高宮 1回目の手術は小学校4年生、2回目は小学校5年生で受けました。1回目のときは、耳は頭にペタンとくっついた状態なんですが、それを2回目の手術で、頭から離して起こすようにします。2回目の手術後は耳の痛みはありますが、肋軟骨も取らないので1回目に比べると軽いもので、手術翌日にはスタスタ歩けるくらいでした。

2回の手術を経て立体的になった耳を見て・・・、ただただ「すごいな」と感じました。1回目の手術では、耳は頭にくっついていてぼこぼこしているので、あまり耳ができた実感はないんです。それが、2回目の手術後には、左耳と同じようなしっかりした耳に。「やっと僕の耳ができたな、やっと終わったんだな」と感じました。

――学校のお友だちの反応はどうでしたか?

高宮 2回の手術を終え、退院後にすぐ登校したんですが、友だちは僕の右耳を見て「え〜、すげぇ!」「触らせて!」という反応でした。ちょっと痛みはあったので「優しく触ってね」と言ってみんなに触ってもらいました。

――右耳ができて、生活に変化はありましたか?

高宮 聴力に関して変化はないですが、マスクができるようになったのが本当に大きかったです。小学校5年生までマスクができない人生だったので、生まれて11年目にしてマスクがやっとかけられたときには、感動しました。それだけのことだけど、僕にとっては大きな変化です。

――周囲の人との接し方での変化はありましたか?

高宮 右耳は、よくよく見たら少し厚みがあるとわかるんですけど、パッと見は普通の耳と変わらないので「なんで耳が小さいの」と言われることがまったくなくなったのはよかったです。

――「なんで小さいの」と言われることがかなりの負担だったんですね。

高宮 嫌でしたね・・・。自分が普通に生活しているときはそこまで不便もないし、自分を障害がある人間だと思っていないんです。それが「なんで小さいの?」と聞かれることで、自分は障害があるんだ、と自覚させられるのが嫌だったんだと思います。見た目を不思議に思うのはしかたがないので、聞いてくる人のことは悪いと思わなかったですが、いろんな人に何度も聞かれるのは嫌だな、って、思っていましたね。
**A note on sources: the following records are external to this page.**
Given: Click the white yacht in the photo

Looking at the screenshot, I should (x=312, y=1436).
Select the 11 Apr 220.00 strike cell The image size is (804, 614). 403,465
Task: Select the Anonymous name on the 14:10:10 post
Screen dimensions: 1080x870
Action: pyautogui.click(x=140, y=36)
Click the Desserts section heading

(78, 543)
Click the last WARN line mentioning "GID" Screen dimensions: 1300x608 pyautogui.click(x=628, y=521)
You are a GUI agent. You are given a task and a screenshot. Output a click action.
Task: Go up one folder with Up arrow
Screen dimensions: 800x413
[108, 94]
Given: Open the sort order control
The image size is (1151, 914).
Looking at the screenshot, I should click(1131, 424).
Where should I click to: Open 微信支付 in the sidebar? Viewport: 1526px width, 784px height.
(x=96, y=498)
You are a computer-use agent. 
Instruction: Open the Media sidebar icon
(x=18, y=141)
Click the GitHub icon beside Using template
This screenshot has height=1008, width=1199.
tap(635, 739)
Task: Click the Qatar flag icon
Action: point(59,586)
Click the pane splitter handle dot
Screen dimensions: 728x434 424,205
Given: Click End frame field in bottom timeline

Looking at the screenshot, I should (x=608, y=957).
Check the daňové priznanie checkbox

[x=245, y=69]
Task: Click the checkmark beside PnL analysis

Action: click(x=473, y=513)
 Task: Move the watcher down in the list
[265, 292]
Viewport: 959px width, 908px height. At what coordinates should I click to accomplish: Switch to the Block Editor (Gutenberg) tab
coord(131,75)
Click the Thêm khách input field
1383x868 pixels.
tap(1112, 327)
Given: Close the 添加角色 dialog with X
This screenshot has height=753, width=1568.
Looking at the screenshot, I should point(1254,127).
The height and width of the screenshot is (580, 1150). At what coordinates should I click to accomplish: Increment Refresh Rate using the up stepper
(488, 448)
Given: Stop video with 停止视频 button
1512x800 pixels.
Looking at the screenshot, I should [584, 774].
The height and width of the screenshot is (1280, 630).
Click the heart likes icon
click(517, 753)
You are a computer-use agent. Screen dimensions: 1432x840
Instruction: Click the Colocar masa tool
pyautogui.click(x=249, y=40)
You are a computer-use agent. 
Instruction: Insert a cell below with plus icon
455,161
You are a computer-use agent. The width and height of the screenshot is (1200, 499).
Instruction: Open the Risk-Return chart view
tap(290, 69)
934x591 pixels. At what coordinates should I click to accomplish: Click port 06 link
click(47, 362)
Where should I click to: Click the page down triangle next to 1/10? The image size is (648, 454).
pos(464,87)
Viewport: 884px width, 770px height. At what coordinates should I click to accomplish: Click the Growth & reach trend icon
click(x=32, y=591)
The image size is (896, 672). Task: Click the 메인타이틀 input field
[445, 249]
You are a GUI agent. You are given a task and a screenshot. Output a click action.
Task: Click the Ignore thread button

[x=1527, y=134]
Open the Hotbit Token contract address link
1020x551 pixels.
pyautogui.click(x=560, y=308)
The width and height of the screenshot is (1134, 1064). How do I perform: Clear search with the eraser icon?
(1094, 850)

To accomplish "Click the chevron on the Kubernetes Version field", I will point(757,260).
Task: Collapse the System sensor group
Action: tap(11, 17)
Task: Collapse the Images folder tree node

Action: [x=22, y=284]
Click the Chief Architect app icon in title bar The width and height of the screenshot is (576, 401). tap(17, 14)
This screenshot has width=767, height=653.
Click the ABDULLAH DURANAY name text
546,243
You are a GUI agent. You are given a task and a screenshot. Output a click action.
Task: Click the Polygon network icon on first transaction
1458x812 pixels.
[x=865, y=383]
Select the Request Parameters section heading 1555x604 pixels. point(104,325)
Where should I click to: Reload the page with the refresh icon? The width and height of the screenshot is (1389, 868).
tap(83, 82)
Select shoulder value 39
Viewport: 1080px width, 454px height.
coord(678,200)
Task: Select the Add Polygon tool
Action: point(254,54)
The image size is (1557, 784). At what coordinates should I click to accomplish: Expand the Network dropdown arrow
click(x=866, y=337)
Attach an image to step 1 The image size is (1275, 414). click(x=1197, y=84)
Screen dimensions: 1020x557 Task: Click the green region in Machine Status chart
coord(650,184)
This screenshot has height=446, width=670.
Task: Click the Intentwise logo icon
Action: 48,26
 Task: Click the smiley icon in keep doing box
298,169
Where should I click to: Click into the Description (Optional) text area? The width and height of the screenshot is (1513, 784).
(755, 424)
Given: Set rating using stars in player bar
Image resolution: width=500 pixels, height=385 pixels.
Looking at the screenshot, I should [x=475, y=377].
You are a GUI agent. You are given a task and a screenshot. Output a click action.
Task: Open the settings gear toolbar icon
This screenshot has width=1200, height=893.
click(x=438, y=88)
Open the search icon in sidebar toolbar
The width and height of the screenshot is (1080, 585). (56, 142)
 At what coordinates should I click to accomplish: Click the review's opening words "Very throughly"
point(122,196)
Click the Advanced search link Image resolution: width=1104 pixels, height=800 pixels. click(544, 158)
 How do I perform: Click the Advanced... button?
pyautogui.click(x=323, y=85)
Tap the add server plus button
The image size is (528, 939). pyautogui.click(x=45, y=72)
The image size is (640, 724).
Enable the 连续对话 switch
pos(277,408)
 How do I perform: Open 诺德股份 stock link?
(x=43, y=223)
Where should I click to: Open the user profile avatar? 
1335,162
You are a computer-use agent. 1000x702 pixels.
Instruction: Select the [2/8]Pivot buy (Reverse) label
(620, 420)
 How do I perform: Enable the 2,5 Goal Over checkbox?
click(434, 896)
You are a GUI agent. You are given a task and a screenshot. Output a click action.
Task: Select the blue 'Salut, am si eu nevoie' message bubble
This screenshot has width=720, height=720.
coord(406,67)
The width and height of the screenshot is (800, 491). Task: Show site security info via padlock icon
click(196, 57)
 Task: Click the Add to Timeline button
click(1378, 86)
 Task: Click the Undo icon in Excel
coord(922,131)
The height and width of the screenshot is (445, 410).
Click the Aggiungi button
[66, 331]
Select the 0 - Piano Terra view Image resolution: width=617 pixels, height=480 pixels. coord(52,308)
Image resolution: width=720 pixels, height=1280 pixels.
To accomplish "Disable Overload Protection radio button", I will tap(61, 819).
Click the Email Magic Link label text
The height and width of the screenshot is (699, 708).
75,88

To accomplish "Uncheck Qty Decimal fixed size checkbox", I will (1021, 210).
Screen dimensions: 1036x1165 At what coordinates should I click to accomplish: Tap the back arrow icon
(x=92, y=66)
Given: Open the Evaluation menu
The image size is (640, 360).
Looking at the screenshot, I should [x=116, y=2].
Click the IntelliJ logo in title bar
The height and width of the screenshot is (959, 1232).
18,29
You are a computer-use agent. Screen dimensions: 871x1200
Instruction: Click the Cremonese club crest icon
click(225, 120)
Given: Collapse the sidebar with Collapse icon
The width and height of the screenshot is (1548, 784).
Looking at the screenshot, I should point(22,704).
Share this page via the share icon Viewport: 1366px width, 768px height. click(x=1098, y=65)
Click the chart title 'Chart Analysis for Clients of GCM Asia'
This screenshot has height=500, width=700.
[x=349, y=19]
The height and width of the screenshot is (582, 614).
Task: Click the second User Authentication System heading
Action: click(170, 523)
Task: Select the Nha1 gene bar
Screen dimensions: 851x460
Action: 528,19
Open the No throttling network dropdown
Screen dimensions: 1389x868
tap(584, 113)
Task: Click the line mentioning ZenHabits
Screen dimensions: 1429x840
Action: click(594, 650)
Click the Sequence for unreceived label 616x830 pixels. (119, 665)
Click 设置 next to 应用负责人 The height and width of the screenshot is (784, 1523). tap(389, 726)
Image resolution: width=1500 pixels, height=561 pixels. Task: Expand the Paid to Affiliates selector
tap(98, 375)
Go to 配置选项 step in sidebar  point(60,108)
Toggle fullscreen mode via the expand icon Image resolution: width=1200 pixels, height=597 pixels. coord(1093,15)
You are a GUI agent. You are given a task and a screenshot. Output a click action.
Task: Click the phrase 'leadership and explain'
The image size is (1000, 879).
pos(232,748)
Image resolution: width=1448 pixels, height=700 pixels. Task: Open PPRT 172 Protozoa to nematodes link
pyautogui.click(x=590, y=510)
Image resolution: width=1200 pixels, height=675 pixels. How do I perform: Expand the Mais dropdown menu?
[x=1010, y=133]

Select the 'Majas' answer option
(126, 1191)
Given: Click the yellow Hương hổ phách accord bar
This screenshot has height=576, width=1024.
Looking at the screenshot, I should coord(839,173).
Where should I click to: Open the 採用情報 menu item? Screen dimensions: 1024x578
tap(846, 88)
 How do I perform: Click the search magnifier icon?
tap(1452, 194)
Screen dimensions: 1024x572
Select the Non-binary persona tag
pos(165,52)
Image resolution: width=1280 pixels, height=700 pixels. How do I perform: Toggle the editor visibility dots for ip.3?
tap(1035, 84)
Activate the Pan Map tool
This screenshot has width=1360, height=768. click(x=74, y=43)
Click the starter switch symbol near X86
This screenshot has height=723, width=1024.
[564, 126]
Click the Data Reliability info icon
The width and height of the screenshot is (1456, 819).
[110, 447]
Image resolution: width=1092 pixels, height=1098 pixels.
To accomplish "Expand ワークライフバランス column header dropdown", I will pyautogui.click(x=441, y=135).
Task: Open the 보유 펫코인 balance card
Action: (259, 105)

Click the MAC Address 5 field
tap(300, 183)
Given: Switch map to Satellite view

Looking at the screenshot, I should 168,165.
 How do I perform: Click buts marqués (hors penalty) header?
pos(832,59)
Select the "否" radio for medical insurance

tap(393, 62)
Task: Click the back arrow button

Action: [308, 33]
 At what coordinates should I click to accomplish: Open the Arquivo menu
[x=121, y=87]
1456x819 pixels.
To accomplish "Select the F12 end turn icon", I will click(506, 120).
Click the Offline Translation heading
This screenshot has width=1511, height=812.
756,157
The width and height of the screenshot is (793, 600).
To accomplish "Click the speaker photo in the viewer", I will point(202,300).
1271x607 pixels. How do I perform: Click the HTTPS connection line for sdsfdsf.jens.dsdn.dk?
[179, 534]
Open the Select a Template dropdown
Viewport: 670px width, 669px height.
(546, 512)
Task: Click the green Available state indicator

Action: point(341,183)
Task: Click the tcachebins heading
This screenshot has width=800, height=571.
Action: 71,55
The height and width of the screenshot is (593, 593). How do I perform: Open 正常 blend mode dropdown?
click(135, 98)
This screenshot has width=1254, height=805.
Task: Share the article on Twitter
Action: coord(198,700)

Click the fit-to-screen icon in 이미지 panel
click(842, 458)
だけど、そんなふうにみんなから聞かれることを見越して、僕の母は、僕の髪型を丸坊主にしました。僕が小耳症である自分に自信を持って堂々と生きてほしいという思いだったのでしょう。そのかいあってか僕は、今、小耳症であることをまったく引け目に思っていません。むしろ小耳症だからこそ四ッ柳先生にも出会え、医師になる目標ができたとプラスにとらえています。

【四ッ柳先生からコメント】耳を治すことで子どもたちに自信がつく

小耳症の子どもが生まれてきたときの親御さんの思い、そして物心ついたときからの子ども自身の思い、さまざまな葛藤があったことと思います。小さいころから彼の成長を見てきましたが、親御さんから温かな愛情を受け、またその気持ちに応えるように、立派な大人になった姿に感慨もひとしおです。
1回目の手術時の胸の痛みはつらかったことと思います。ただ、現在は術後に硬膜外麻酔(こうまくがいますい)を行っているので、術後の痛みは軽減され、手術翌日から歩くことも可能になりました。

私が治療した小耳症の子どもたちは彼を始め、今社会のさまざまな分野で活躍しています。もともと耳が少し小さい以外はまったく普通の子たちです。しかし、耳を治すことによって、自分に自信がつき、それが社会の中でちょっとずつプラスに働き、ほんのわずかでも社会全体への貢献につながっていくのであれば、こんなにうれしいことはありません。